What you have to do:
Search the records below for the word "user", then return every line where it appears.

Stored data entries:
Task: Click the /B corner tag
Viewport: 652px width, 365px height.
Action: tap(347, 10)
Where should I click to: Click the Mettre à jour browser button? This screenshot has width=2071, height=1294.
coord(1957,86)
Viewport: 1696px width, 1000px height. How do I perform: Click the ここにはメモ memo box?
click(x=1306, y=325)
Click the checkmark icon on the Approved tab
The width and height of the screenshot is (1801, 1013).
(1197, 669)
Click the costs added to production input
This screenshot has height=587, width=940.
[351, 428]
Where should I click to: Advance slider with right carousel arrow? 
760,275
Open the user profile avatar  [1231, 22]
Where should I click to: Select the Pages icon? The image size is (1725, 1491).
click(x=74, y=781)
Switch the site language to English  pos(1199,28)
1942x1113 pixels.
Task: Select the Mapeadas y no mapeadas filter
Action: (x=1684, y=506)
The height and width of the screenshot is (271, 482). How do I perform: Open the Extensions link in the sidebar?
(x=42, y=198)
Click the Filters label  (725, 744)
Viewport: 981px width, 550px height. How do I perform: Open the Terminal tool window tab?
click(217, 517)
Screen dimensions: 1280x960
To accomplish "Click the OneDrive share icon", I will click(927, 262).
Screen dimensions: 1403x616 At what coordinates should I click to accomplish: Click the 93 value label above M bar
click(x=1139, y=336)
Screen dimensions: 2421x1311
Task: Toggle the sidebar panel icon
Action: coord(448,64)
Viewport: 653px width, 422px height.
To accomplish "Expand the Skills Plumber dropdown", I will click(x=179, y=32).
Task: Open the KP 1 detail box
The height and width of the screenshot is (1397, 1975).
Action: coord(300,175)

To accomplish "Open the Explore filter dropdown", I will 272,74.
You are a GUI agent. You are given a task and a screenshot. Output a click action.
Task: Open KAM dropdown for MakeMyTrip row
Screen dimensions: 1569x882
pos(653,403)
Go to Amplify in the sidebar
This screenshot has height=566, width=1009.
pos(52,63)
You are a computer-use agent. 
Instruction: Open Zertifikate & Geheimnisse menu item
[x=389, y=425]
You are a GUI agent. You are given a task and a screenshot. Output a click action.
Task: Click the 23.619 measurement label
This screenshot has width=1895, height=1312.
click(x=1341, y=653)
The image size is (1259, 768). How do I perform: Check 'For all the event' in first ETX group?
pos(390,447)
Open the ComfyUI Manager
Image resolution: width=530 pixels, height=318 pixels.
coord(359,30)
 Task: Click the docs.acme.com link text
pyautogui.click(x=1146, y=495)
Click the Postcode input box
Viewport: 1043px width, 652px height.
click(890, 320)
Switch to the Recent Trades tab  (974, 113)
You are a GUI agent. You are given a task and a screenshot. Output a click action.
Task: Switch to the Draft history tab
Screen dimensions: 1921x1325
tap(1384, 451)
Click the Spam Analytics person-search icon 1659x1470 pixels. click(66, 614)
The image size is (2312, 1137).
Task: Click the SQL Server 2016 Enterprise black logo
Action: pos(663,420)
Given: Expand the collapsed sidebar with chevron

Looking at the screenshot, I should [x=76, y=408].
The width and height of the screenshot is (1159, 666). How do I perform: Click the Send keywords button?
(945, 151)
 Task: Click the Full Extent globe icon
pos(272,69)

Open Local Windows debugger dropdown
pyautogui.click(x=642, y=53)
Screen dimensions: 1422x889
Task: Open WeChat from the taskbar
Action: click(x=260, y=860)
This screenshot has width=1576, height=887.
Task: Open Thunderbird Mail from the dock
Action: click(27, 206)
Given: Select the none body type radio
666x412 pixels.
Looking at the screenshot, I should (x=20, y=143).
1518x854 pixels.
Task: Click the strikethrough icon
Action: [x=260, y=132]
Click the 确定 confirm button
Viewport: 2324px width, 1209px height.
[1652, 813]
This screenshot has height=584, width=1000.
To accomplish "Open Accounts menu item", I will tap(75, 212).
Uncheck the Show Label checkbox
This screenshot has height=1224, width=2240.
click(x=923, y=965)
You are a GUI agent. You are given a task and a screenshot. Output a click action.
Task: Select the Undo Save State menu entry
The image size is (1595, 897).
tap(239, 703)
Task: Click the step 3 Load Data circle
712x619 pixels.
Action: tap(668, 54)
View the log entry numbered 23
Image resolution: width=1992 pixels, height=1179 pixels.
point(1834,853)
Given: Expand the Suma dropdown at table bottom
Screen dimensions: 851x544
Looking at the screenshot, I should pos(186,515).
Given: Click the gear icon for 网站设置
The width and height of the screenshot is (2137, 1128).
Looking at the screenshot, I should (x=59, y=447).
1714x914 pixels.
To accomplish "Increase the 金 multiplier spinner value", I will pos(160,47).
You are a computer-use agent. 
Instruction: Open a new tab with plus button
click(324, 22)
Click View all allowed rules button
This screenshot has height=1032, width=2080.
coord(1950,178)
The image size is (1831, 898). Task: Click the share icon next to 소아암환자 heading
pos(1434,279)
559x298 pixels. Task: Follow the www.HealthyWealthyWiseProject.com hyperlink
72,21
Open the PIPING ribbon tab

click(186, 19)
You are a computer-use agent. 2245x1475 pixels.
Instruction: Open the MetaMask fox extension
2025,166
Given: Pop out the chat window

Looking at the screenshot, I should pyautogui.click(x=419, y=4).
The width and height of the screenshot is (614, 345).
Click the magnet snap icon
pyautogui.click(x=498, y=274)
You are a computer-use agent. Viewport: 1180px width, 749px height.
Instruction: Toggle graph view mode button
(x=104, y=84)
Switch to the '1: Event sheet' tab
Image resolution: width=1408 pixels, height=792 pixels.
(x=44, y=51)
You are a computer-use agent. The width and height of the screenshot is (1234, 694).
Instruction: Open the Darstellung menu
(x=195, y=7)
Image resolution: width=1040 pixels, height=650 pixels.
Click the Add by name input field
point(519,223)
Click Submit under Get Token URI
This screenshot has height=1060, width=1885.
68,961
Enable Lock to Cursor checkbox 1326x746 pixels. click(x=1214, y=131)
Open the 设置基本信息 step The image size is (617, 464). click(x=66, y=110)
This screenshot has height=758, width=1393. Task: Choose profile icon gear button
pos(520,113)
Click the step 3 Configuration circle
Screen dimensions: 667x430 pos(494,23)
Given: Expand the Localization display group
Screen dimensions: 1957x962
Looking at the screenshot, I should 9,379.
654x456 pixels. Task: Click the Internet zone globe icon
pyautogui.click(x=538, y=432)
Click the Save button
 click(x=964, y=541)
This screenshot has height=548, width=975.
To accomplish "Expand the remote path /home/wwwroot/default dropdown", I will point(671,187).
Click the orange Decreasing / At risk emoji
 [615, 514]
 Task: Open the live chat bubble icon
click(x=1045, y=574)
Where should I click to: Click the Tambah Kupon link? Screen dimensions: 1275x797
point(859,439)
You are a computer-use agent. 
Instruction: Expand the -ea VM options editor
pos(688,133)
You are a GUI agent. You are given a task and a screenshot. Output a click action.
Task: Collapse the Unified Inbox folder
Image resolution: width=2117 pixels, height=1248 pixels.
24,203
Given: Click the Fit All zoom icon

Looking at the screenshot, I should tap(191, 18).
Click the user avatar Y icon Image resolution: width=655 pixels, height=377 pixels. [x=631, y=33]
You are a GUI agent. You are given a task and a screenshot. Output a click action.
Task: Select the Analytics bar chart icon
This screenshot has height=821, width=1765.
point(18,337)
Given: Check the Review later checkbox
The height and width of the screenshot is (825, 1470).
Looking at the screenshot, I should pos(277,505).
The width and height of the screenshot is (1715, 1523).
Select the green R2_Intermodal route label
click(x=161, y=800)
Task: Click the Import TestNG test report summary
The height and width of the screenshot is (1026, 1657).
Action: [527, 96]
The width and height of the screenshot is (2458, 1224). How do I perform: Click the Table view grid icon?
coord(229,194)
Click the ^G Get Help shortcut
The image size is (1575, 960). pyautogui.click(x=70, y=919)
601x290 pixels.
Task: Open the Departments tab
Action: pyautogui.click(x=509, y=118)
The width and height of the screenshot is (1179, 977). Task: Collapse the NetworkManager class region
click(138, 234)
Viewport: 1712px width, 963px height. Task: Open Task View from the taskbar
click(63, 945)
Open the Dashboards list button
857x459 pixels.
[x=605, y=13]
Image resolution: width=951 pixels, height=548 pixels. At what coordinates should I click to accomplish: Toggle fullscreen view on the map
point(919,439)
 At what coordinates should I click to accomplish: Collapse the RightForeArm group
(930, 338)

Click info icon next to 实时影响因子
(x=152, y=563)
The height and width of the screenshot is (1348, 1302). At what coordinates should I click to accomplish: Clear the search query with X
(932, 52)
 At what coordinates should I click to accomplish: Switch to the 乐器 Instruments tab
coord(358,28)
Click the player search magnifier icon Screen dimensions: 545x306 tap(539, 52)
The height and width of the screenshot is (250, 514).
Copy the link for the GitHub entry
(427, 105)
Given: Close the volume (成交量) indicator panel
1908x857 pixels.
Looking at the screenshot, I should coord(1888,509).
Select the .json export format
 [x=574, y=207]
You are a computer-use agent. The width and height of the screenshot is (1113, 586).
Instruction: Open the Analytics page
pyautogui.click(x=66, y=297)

Task result:
Open the user profile avatar  [1231, 22]
Click the user avatar Y icon Image resolution: width=655 pixels, height=377 pixels. [x=631, y=33]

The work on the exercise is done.